若い衆の案内に従い階段を上っていくと、一寸ほど開いた隙間から光の漏れる障子の前で「こちらでございます」と促された。
「先生、琅一です。しろを連れて参りました。失礼いたします」
障子を開けて、琅一が中へ入る。続いてしろも入ると、半間ほどの狭い入り口からは想像もつかないほど広々とした座敷に出た。八畳ほどの座敷の角に紙束の積まれた文机があり、あとは長持と箪笥があるぐらいで、布団すら敷いていない殺風景な部屋だった。昼間だというのに戸が残らず閉められ、行灯が灯っており、人の気配がする。白粉の匂いがふわりと濃くなるが、どこにもいない岩永を探してきょろきょろとしろが部屋を見回している隙に、琅一はもうひとつ奥にある障子の前までいざり寄った。

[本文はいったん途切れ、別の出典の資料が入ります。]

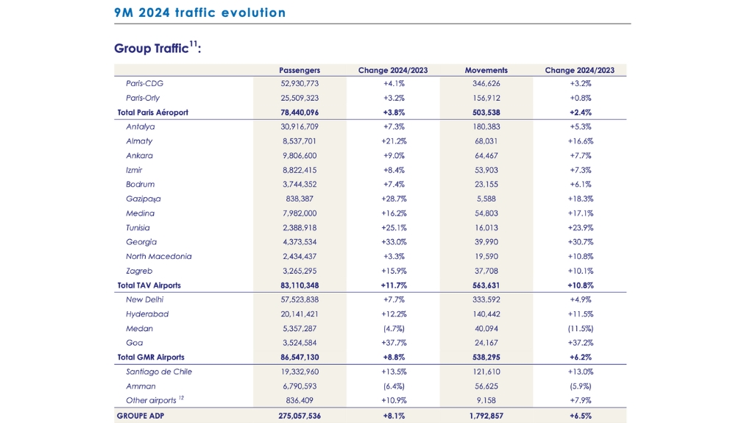Screen dimensions: 736x423
Task: Open footnote 12 beside Other airports
Action: [x=183, y=399]
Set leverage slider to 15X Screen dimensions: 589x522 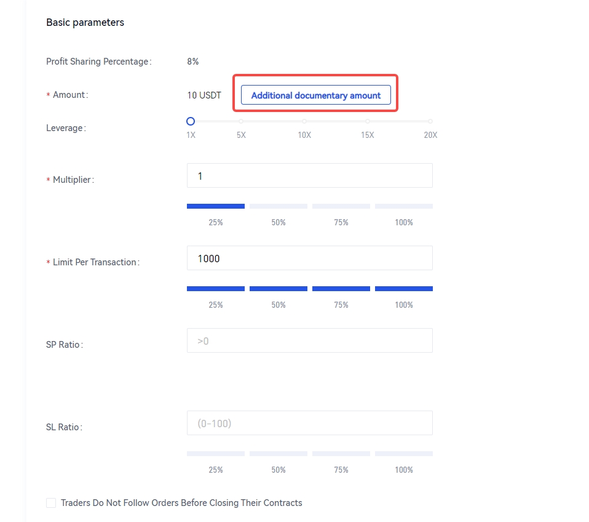367,121
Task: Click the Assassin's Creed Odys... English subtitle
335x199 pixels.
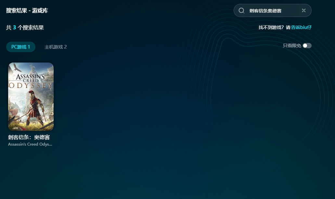Action: tap(30, 144)
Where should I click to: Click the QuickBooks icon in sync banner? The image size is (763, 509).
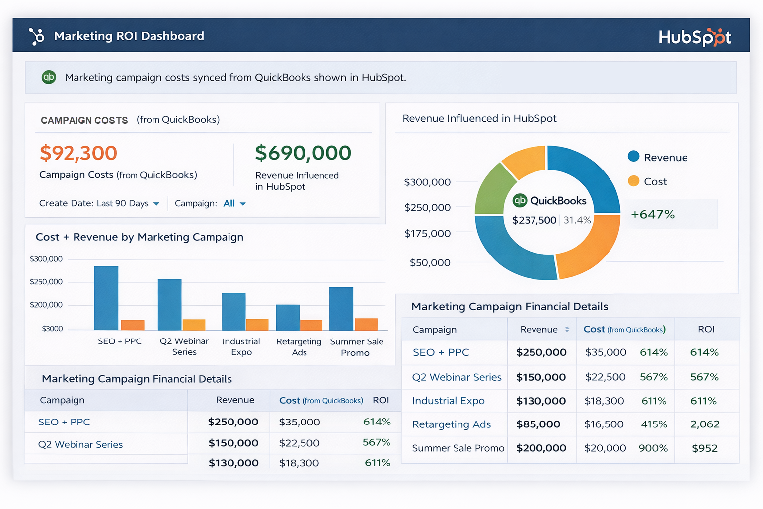click(x=49, y=77)
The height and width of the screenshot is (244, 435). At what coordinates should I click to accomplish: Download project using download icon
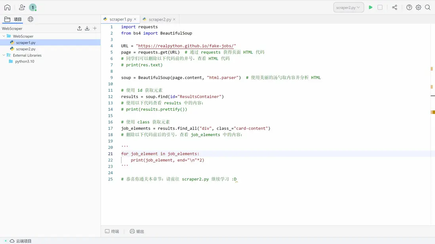coord(87,28)
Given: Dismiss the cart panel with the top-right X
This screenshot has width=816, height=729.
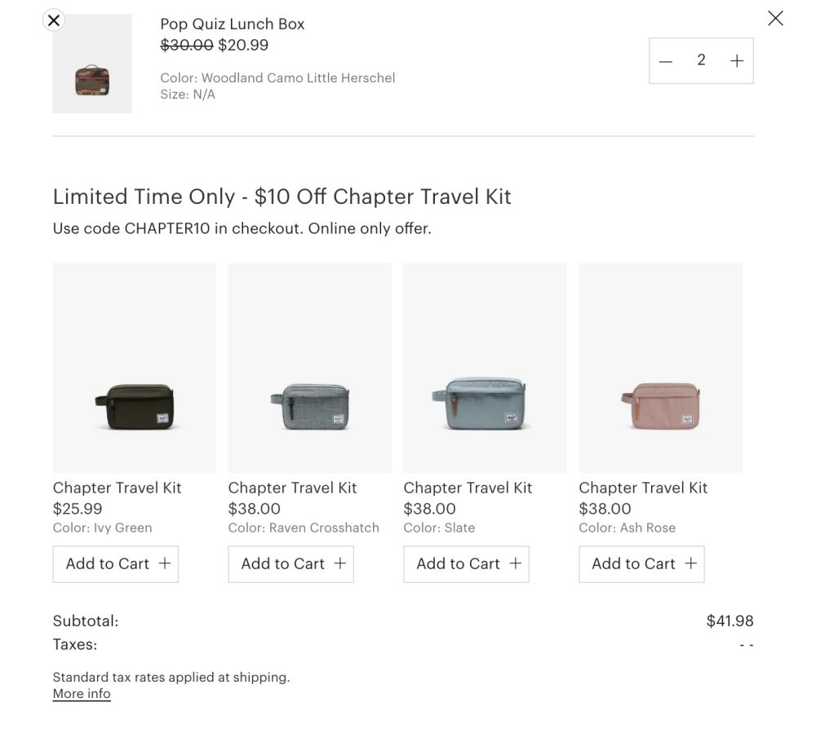Looking at the screenshot, I should pos(775,18).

その障子を三寸ほど開いた琅一に促され、しろは中を覗き込んだ。
視界は闇に包まれていた。
にもかかわらず人の気配がするのが不思議で、目が慣れるまでしばらく覗いていると、不意に闇の奥からかすかな女性のものと思われる甘い声がした。
「っ」
しろが驚いて身を引こうとすると、琅一がその肩を抱き、止めた。
「目を逸らすな」
急に言われ、無理矢理に覗かされた闇の奥からは、あえかな声が漏れてくる。耳を澄ますと淫らな水音が立ち、女性の脚の間に男性の指が迷い込むのが見えた。
「っ……」
しろとてそれほど初心ではない。それが男女の交わりの一部だとわかった。声を殺して身体を引こうとすると、琅一に押さえ込まれ、一部始終を見させられる。耳元に、琅一の声が囁いた。
「よく見ておけ。あれが交わるということだ」
顔全体が熱を持ってのぼせるが、それが琅一とくっついているせいか、それとも初めて男女の交歓を目の当たりにしたせいか、わからない。琅一は「お前もあれをできるようになる」と言い、髪を上げたしろのうなじにそっとくちづけた。
「ぁ……っ」
鳥肌が立ち、ぴりぴりとうなじから全身へ痺れが波及してゆく。
相手の女性はそのまま果てると、何も言わず静かに着物を整え、しろたちが覗いていない方の障子を開け、廊下へと静かに去っていった。
「ふう」
花魁の去るのを視界の端に捉えた男──岩永は、ひとつ溜め息をつくと、「さて、仕事だ」と言い、しろたちのいる方を振り返った。